Redding was an honors student and did not have any pills with her. (She says that a “friend” who was found with ibuprofen pills blamed her for them instead.) However, she was forced to strip and was searched methodically and intrusively by two female school staff members, Peggy Schwallier, the school nurse, and Helen Romero, a secretary. She says that it was humiliating and once she stripped to her underwear, “they asked me to pull out my bra and move it from side to side. They made me open my legs and pull out my underwear.”

WTF?!!! Did they think she’d be hiding drugs in her bra or in her underwear? She was also 13, a minor, at the time! Was it really necessary to subject her to this violation of rights and dignity? Clearly these school officials violated Redding’s constitutional rights and should be held accountable for it.

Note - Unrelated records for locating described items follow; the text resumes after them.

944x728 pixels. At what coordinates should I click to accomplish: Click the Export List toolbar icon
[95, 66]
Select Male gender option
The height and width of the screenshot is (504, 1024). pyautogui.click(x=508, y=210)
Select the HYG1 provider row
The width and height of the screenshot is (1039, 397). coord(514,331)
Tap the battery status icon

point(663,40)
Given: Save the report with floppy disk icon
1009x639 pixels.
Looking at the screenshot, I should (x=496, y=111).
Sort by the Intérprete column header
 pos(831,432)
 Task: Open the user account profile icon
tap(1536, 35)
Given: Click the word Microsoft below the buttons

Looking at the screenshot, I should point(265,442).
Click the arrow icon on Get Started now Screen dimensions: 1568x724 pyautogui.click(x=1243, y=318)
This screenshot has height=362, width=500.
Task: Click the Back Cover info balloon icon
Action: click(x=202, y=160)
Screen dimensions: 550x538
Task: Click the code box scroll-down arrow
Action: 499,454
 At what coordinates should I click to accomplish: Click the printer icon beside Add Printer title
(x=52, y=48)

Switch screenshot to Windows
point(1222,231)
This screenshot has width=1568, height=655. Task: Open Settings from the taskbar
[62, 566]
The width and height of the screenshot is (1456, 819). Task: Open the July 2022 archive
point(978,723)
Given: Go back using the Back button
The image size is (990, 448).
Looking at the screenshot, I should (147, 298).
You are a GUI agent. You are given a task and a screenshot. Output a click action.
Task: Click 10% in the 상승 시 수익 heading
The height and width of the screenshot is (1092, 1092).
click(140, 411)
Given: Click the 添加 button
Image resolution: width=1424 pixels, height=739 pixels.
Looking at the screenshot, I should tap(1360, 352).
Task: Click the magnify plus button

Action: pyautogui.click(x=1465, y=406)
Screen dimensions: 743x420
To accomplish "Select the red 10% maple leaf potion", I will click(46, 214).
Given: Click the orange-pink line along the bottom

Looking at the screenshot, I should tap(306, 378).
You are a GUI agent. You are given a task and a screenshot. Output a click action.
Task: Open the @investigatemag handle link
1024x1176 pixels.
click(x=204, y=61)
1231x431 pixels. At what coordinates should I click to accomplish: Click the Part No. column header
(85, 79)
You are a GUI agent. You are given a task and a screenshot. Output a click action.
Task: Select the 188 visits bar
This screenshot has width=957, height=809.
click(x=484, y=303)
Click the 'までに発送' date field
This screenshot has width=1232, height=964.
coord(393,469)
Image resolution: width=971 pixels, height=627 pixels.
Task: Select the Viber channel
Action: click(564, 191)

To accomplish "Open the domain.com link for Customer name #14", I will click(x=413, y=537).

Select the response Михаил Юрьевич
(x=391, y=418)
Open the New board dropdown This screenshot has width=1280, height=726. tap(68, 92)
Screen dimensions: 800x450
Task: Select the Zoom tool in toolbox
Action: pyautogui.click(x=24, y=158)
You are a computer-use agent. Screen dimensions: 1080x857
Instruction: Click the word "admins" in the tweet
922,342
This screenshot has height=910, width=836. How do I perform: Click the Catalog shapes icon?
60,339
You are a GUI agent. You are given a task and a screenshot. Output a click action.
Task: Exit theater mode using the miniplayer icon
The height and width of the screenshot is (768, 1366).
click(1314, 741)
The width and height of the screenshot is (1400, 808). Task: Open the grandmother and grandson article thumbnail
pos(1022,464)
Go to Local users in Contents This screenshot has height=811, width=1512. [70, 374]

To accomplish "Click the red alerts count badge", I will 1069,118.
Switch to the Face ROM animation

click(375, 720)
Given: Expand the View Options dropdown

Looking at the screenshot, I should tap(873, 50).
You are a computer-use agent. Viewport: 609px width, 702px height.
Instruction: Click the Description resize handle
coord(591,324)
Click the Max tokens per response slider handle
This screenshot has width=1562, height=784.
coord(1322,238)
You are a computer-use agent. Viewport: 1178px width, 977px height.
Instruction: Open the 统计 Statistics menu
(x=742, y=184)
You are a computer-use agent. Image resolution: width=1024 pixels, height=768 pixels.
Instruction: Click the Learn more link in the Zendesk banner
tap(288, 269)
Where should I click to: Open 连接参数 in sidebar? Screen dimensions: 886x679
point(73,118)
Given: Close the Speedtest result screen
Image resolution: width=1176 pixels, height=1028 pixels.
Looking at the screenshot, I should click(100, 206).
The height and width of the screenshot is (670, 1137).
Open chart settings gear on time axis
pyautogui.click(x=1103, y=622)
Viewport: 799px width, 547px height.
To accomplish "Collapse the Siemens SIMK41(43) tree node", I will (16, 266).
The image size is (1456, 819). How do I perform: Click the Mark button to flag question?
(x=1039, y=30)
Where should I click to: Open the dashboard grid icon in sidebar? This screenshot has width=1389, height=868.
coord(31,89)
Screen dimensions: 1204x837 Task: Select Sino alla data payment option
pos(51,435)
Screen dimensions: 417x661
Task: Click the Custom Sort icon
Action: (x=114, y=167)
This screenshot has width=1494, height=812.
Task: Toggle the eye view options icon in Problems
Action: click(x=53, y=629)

In a sworn statement, Schwallier said that Redding “’never appeared apprehensive or embarrassed.’” Meanwhile Redding contends that during the search, she kept her head down so the women wouldn’t be able to see that she was going to cry. She didn’t want to be further humiliated by being caught crying in front of the women.

Okay Schwallier, even if Redding “‘never appeared apprehensive or embarrassed’”, it doesn’t take a genius to figure out that she wasn’t completely fine with it! People can appear calm and collected on the outside but that doesn’t mean that they aren’t “apprehensive” or “embarrassed.” It just means that they look very poised. Have some sensitivity! Anyone who was being forcefully searched after having to strip without being questioned or offered an explanation would feel uncomfortable.

Furthermore, subsequent to the search Redding stopped going to school and studied at home because she was so humiliated. She eventually transferred to another school. “The experience left her wary, nervous and distrustful, she said, and she developed stomach ulcers.”

In this case, the United States Court of Appeals for the Ninth Circuit in San Francisco ruled that school officials had violated the Fourth Amendment’s ban on unreasonable searches. The article says:

Writing for the majority, Judge Kim McLane Wardlaw said, “It does not require a constitutional scholar to conclude that a nude search of a 13-year-old child is an invasion of constitutional rights.” “More than that,” Judge Wardlaw added, “it is a violation of any known principle of human dignity.”

In a friend-of-the-court brief in Ms. Redding’s case, the federal government said the search of her was unreasonable because officials had no reason to believe she was “carrying the pills inside her undergarments, attached to her nude body, or anywhere else that a strip search would reveal.”

Yes – Exactly! A nude search of a 13 year old girl is a violation of constitutional rights and human dignity! It’s not rocket science! It goes on to later say:

Adam B. Wolf, a lawyer with the American Civil Liberties Union, which represents Ms. Redding, said her experience was “the worst nightmare for any parent.”

“When you send your child off to school every day, you expect them to be in math class or in the choir,” Mr. Wolf said. “You never imagine their being forced to strip naked and expose their genitalia and breasts to their school officials.”

The fact that the two school officials who searched her were females does not make it any better. It’s still a humiliating experience that was completely uncalled for. And Mr. Wolf is right, 13 year olds don’t go to school expecting to be forced to strip naked and searched! No one goes to school expecting to be forced to strip naked and then searched!